* **练习说明**: 请将从含有“Where should I click to: Click”的那一行起直至最后一行的各行重新写出，把其中的“sidebar”替换为“side panel”，其余内容一律保持不变，答案中不要包含图片。

* **提取内容**:
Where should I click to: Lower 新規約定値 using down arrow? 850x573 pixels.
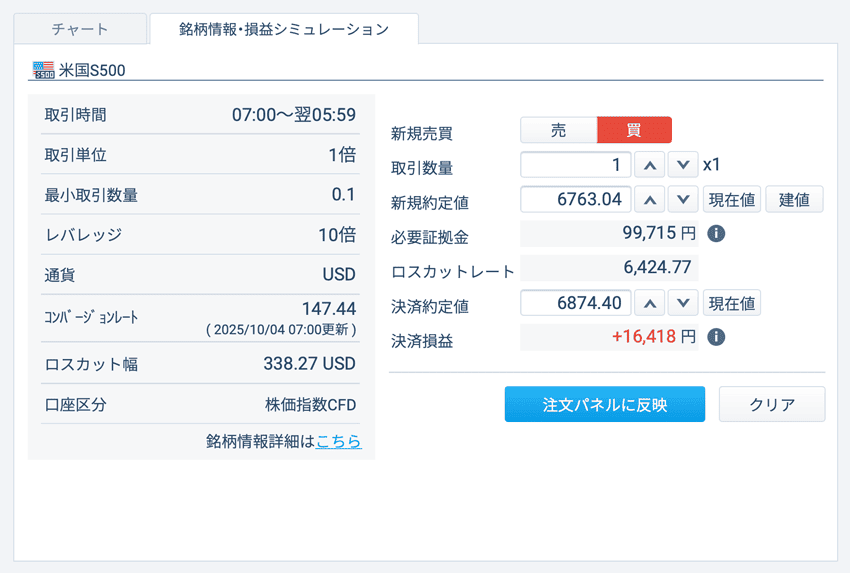(683, 199)
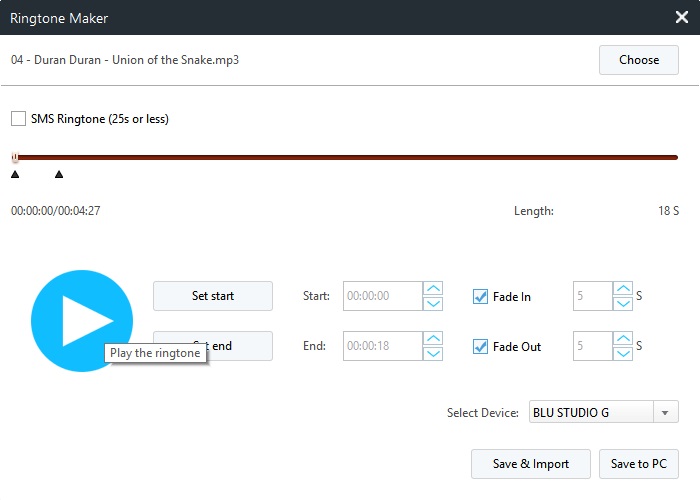Uncheck the Fade Out option
700x500 pixels.
click(x=481, y=347)
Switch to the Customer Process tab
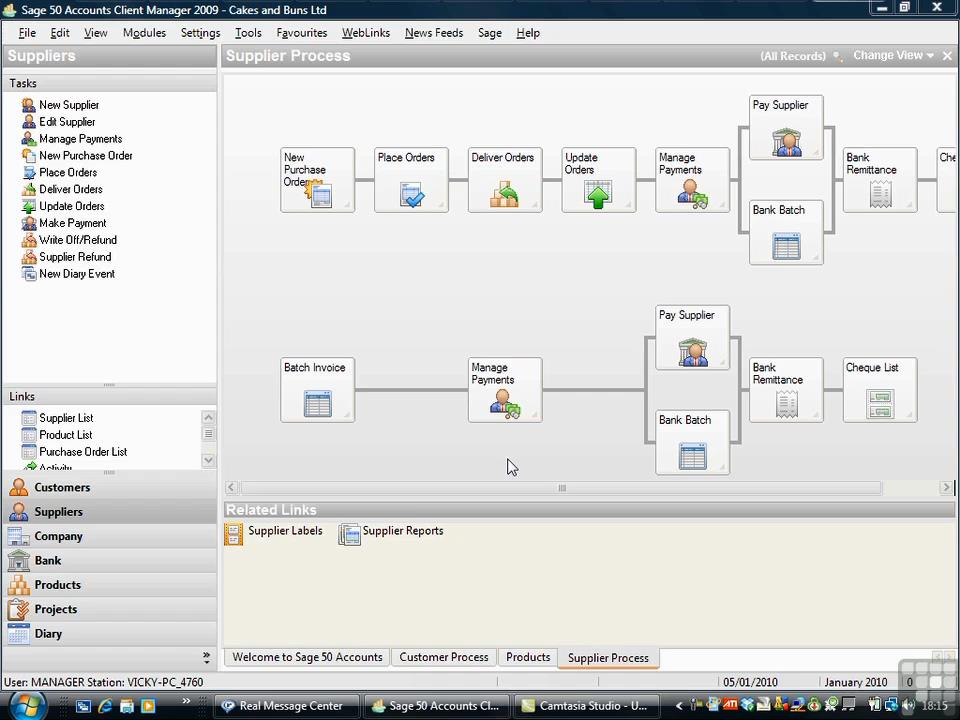This screenshot has height=720, width=960. 443,658
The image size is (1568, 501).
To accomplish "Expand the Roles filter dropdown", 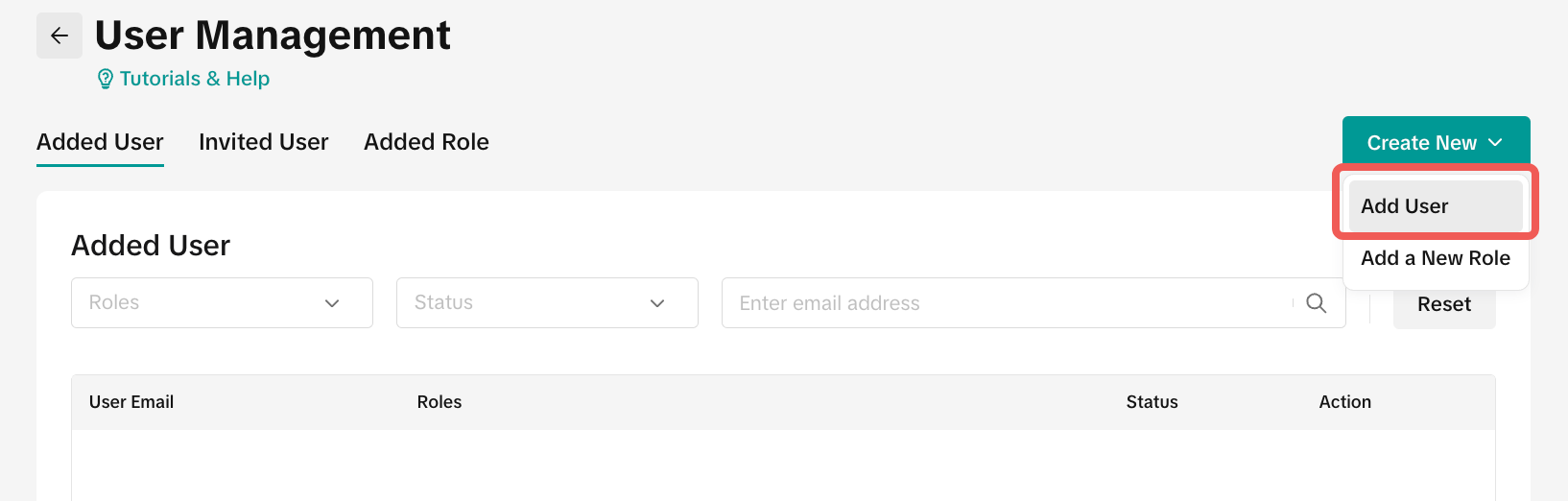I will click(222, 303).
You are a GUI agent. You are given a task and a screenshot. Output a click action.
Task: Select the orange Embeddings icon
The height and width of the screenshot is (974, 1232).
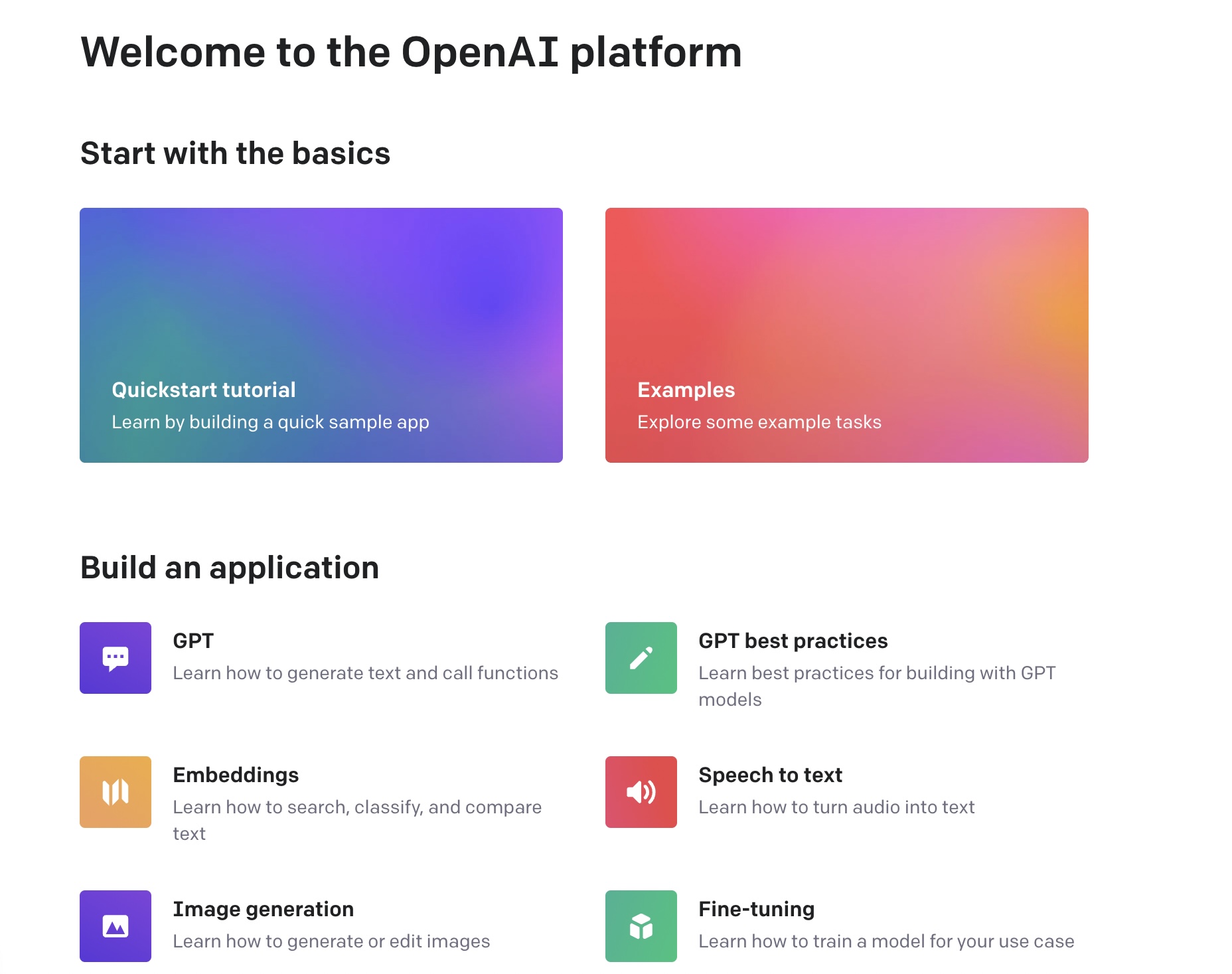point(115,792)
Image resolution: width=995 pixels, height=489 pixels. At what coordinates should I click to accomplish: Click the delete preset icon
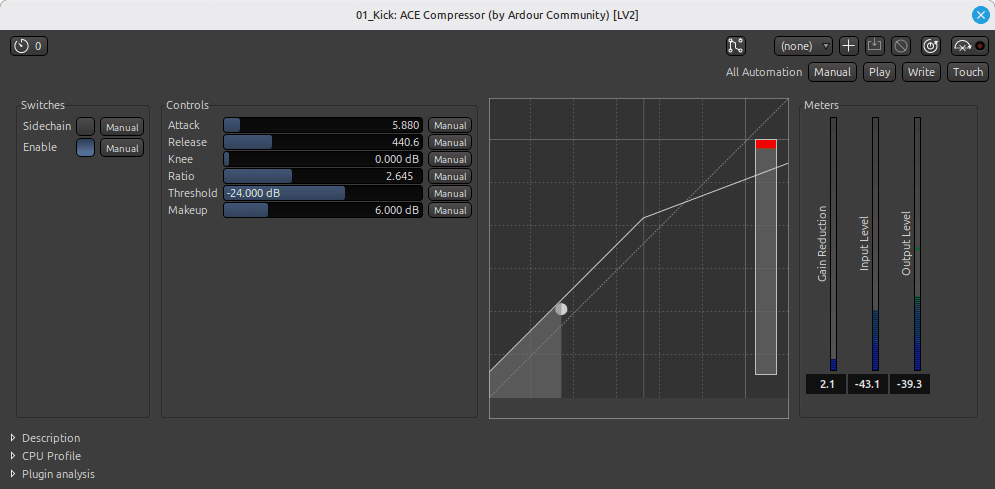[900, 46]
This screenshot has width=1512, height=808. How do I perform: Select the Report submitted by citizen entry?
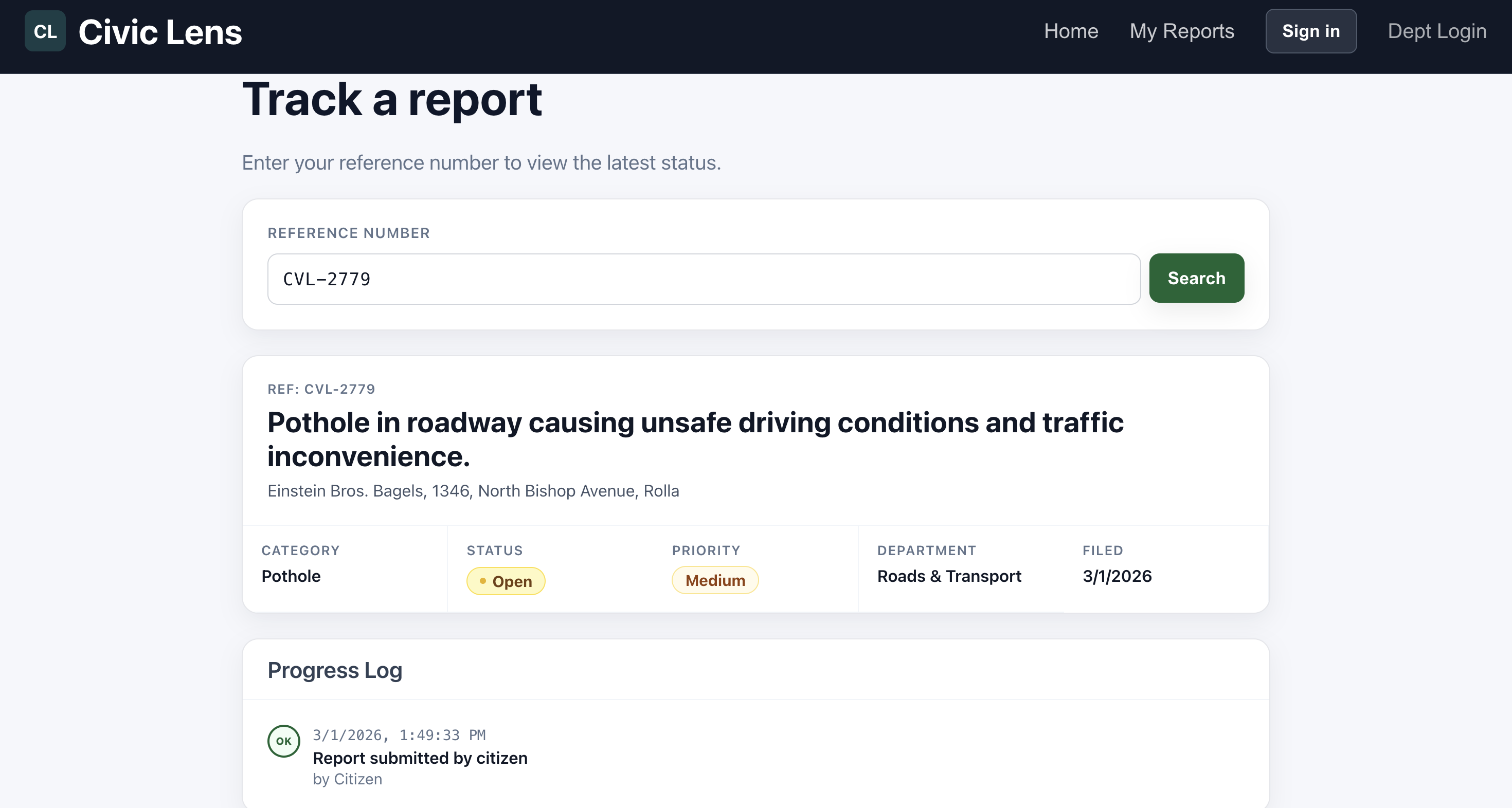pyautogui.click(x=420, y=758)
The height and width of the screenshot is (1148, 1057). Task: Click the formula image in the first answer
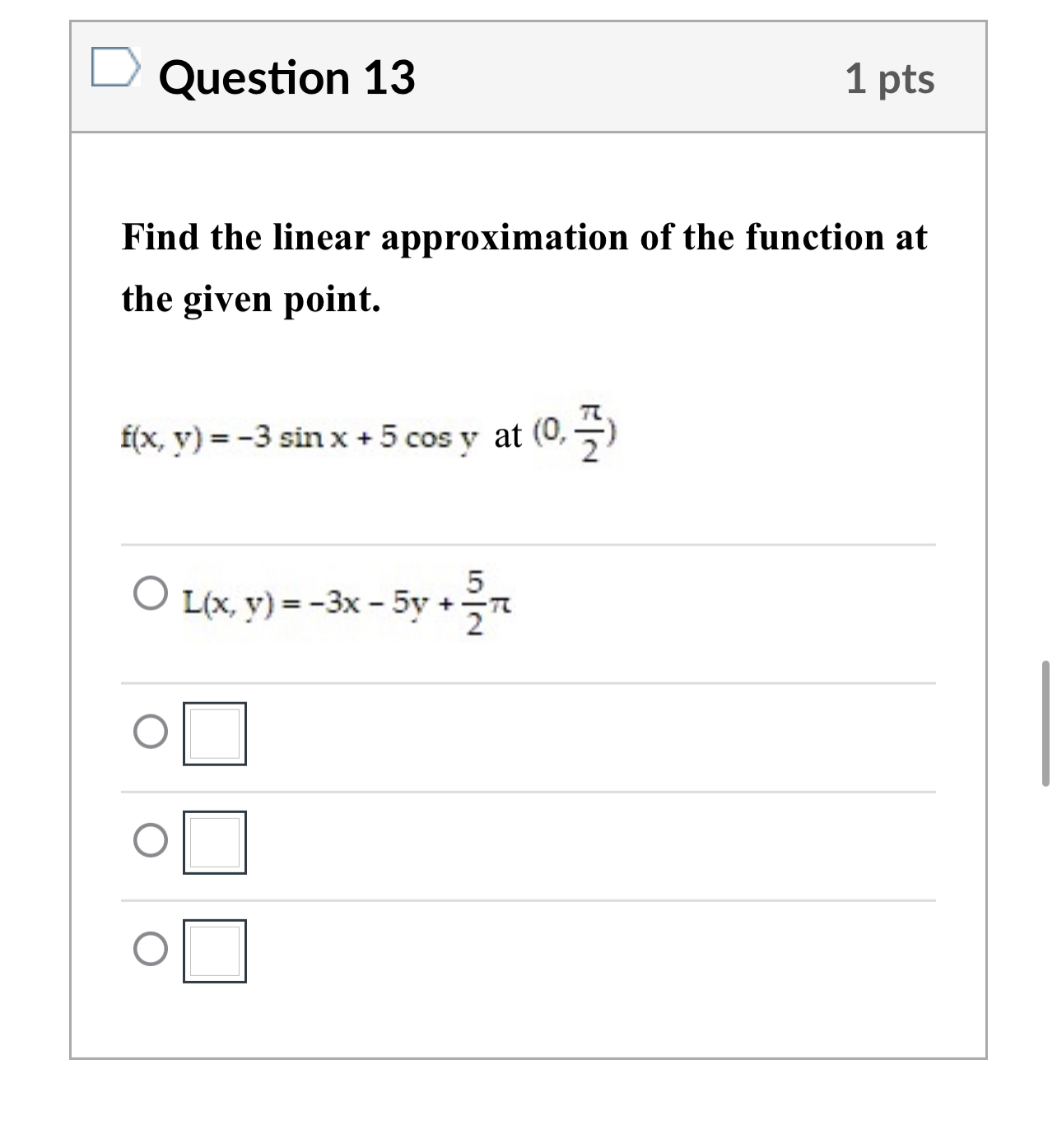(x=346, y=603)
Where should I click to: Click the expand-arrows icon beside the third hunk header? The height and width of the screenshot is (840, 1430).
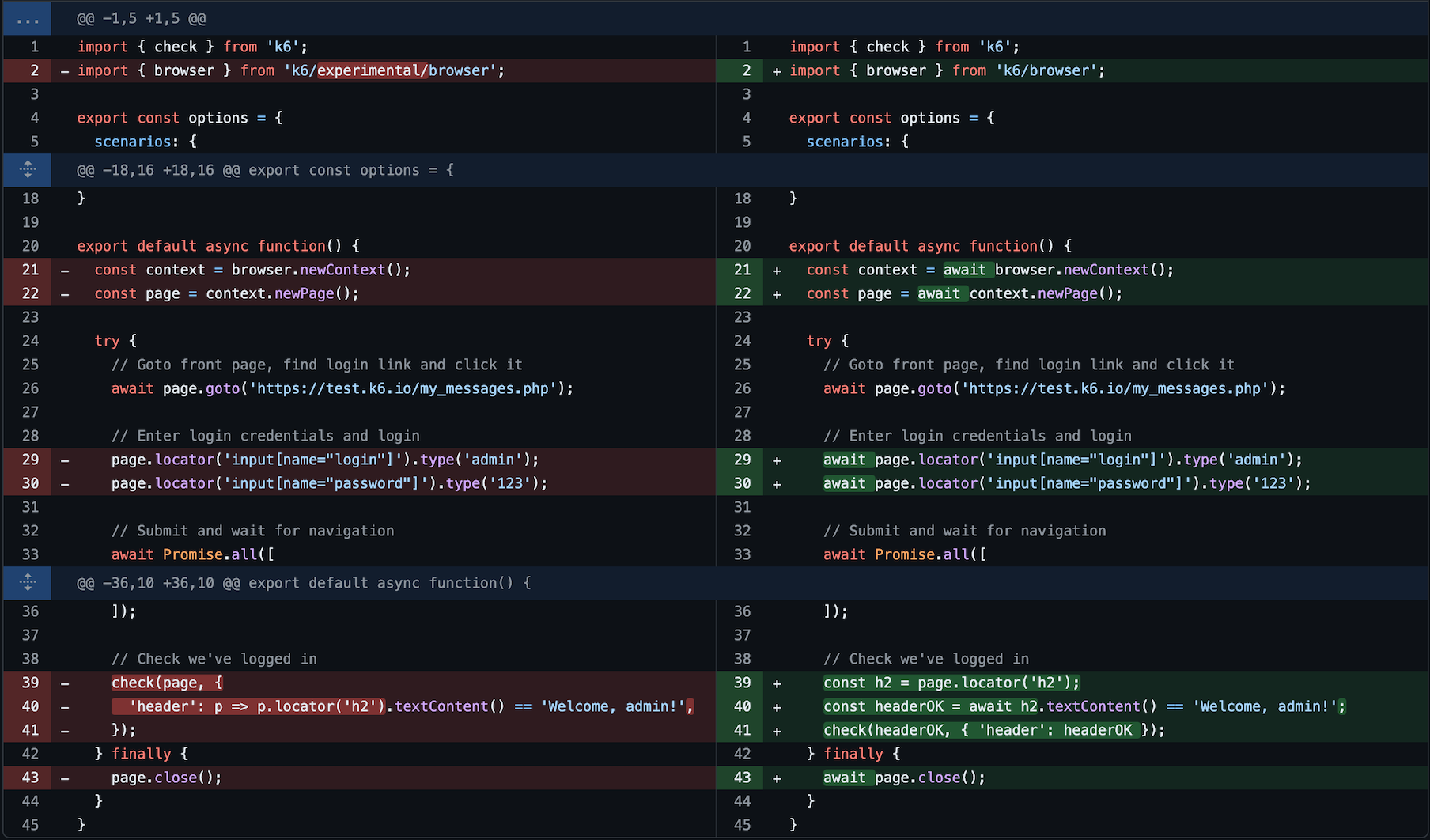[x=27, y=582]
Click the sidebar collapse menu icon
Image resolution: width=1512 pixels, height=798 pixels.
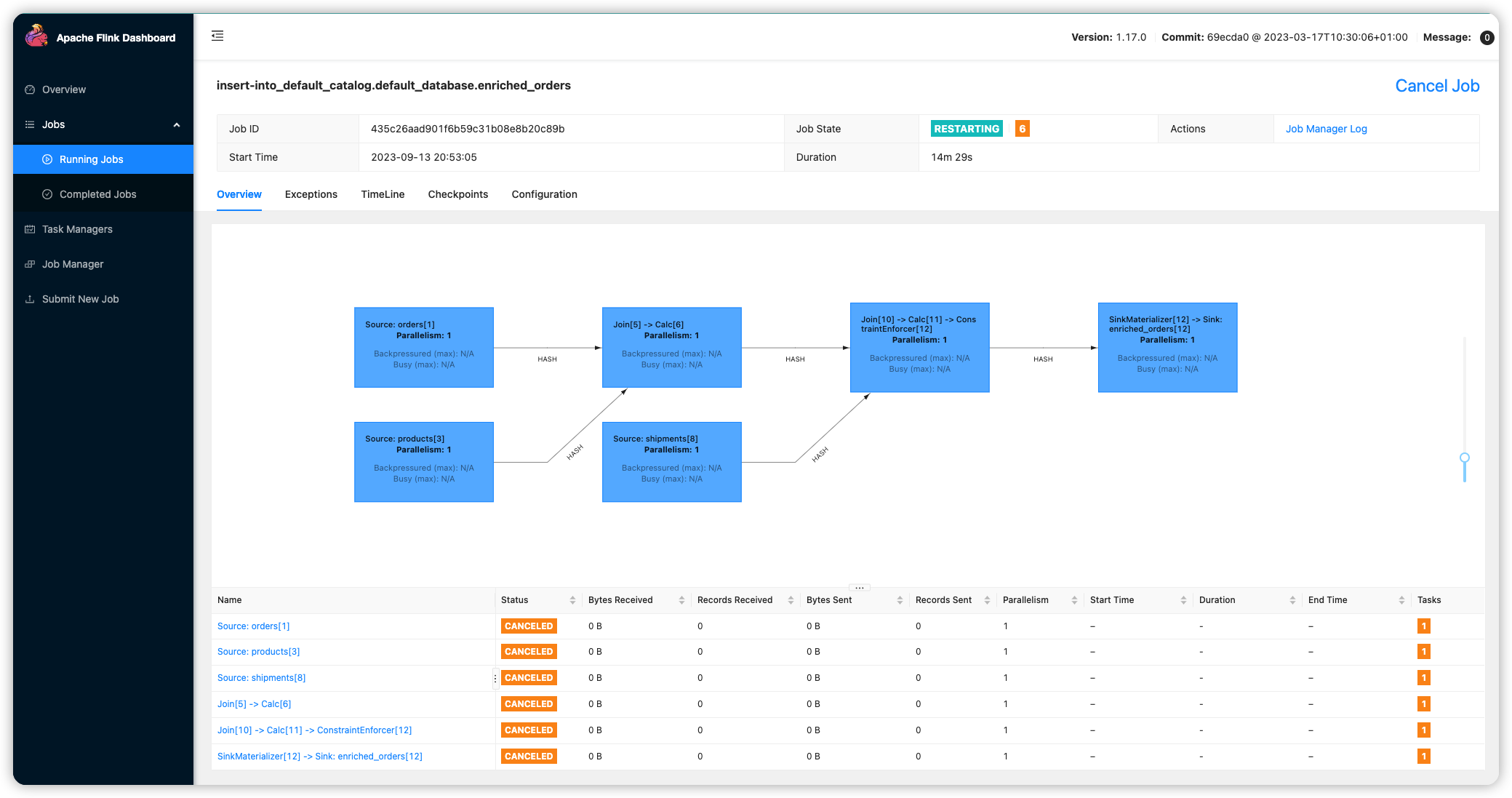click(217, 36)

* **答案如下**:
Where should I click to: Click the expand-arrows icon beside the third hunk header? The height and width of the screenshot is (840, 1430).
[x=27, y=582]
Click the side panel collapse menu icon
Image resolution: width=1512 pixels, height=798 pixels.
click(217, 36)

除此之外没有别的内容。